Strangely however, third gear acceleration times were even-stevens when you would have expected the tuned unit, with its hairier camshaft, to be getting in its stride. Yet for all that the conversion was deemed a complete success. “The Stage 3 MGB is a great long distance cruiser which we thoroughly recommend”.

Economy, when driven hard, greatly suffered, at 17.9mpg, some 10mpg less than the standard car and it’s interesting to note that an MGBGT V8 is usefully quicker all round and much more economical!

A test of the MGOC 2.1-litre Stage 2 engine by a motoring magazine in 2006 concluded that it was now just about the “sensible extreme you can go for a fast road B-Series… giving a notable difference to the power and torque reserves”. It further added that the unit pulls cleanly and revs all the way to 6000rpm – sounds like the ideal MGB engine to us then!

Handling The Power...

Commenting upon handling modifications is more difficult because apart from being subjective (what one driver will like, another may not) there’s been vast improvements in tyre designs and braking pad materials over the decades plus the fact that components such as poly bushing, gas filled dampers and parabolic leaf springs weren’t around back then to make a direct comparison.

Nevertheless, the fundamentals on both cars – which share a similar suspension set up – have remained much the same; stiffening of the springs and dampers along with a thicker front anti roll bar which has always helped keep MGs at a more even keel plus improve steering response.

Telescopic conversions can be a good thing – speak to a specialist first – but may make the ride harsher, but if adjustables are used (and they usually are) you can soften their settings to suit and firm up for track driving.

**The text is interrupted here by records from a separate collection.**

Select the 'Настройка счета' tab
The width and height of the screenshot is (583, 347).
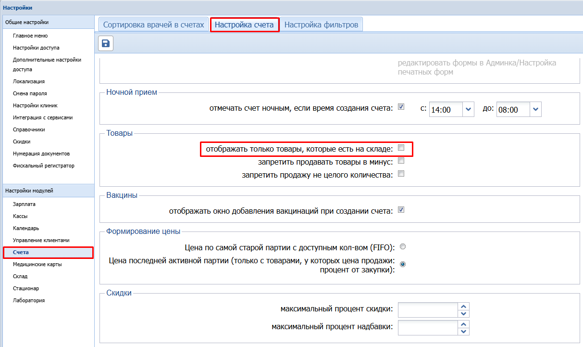(244, 25)
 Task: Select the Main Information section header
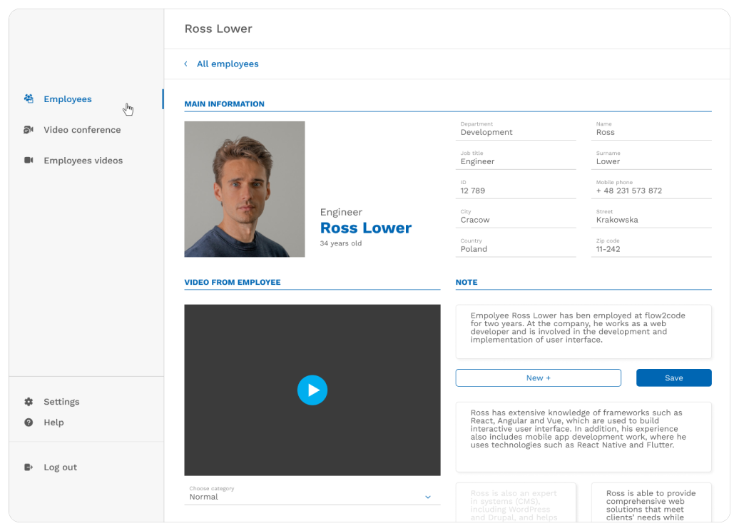tap(224, 103)
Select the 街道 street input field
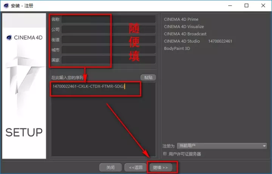This screenshot has width=272, height=174. click(x=108, y=40)
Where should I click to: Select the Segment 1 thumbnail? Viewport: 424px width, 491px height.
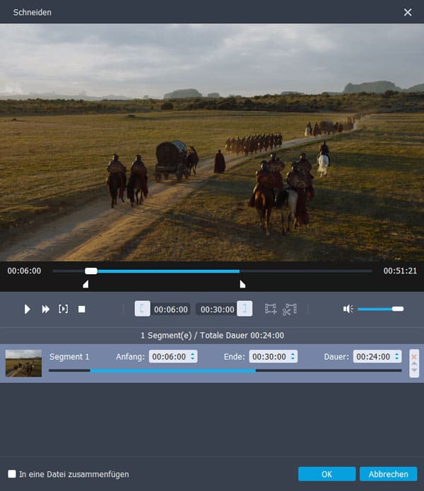[x=23, y=363]
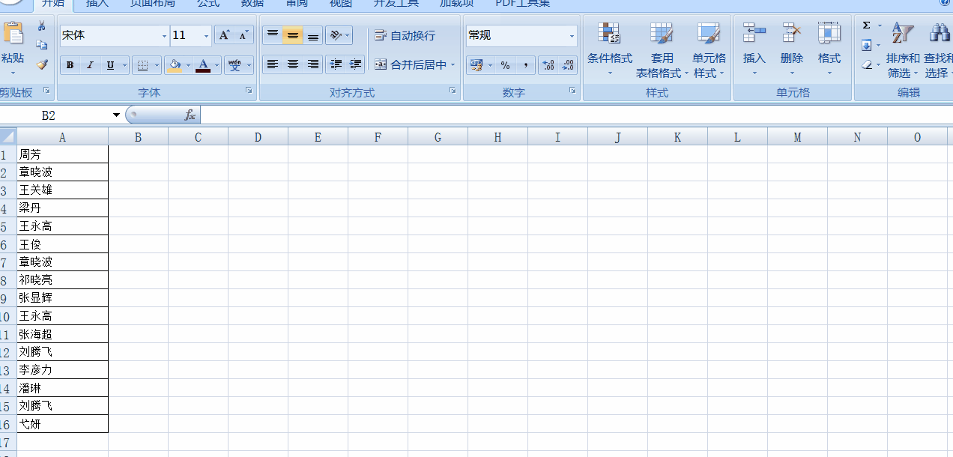Expand the Name Box dropdown arrow
This screenshot has width=953, height=457.
(116, 115)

Modern negative camber trunnions on the Midget are invariably worthwhile although in a 1975 test on a rubber bumper Midget, Cars & Cars Conversions felt that they promoted too much understeer although admittedly this was for a production sports car championship racer where strict tuning rules had to be obeyed. Again, speak to a specialist who has road and track experiences to obtain the best set up for your taste.

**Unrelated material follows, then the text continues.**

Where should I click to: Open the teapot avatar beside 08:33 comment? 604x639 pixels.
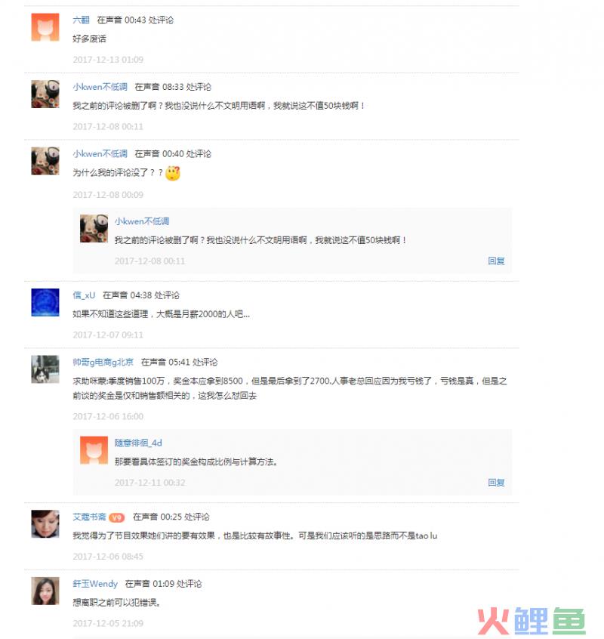click(x=45, y=94)
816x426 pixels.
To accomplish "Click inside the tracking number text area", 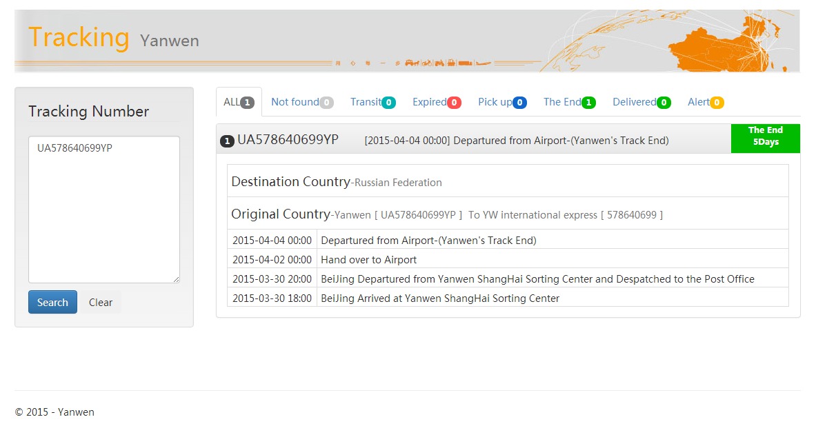I will point(103,209).
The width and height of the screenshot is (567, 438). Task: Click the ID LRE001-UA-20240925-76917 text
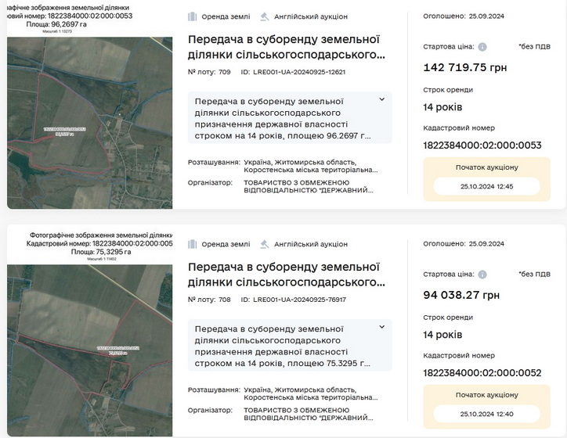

Talking of which, a seasoned journalist/ racer of note, Tony Dron, who incidentally was a works Triumph Dolomite Sprint driver back in the mid 1970s plus tested MGBs when contemporary now feels, looking back, that the trouble with many standard cars remains the fact that they are simply incorrectly set up, perhaps from new.

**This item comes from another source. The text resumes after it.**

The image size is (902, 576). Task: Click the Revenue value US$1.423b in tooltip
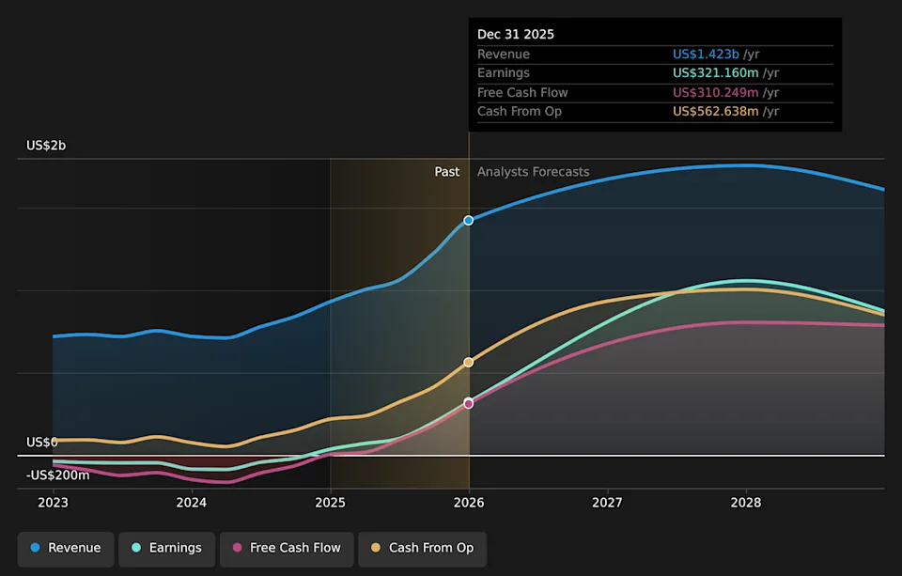coord(706,54)

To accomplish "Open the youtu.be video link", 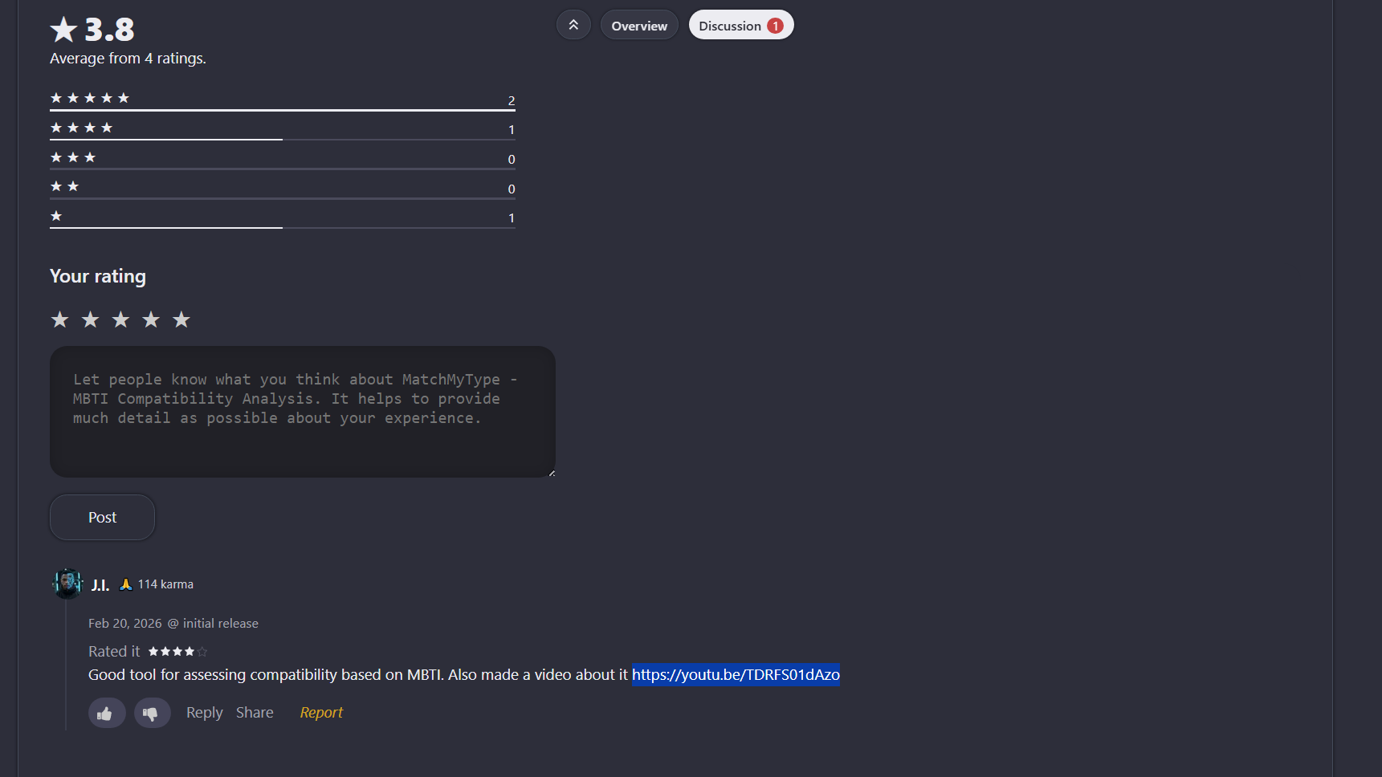I will (736, 675).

In his experience, Dron wrote MGBs are particularly sensitive to rear ride heights and the steering geometry. Along with the right anti-roll bar he believes, “Get those things sorted and any MGB will steer and corner beautifully,” and wonders why so many MGB road cars that he’s driven over the decades don’t – and why their owners are oblivious to this cheap tweak

“It strikes me that many owners are missing out…. It costs nothing to make a standard MGB handle brilliantly…. And getting it right has nothing to do with buying special parts,” he wrote in Octane.

Paul Davies: “When I ran a Spridgets (two Midgets, one Sprite, to be precise) in club competition, the biggest handling improvement came from a better front antiroll bar and adjustable lever-arm Armstrongs at the rear. The low differential ratio, (perhaps from a Post Office Morris Minor van) coupled with stronger half shafts (plus M&S ‘chunky Mud & Snow’ tyres), was more effective for autocross than an additional 20bhp!”

Motor, said this of the ‘Milder Midget’ it tested which sported a stiffer lower suspension yet standard size anti-roll bar: “Like the standard car, it understeers gently but there is plenty in reserve to kick the tail out or the nose will tuck in on a trailing throttle. So however you drive, it’s quick, safe and very controllable”. In fact, Motor hailed the ageing Midget as its fun car of 1972 – so things never change! We hope the comments and advice given will ensure you enjoy your Spridget and MGB too!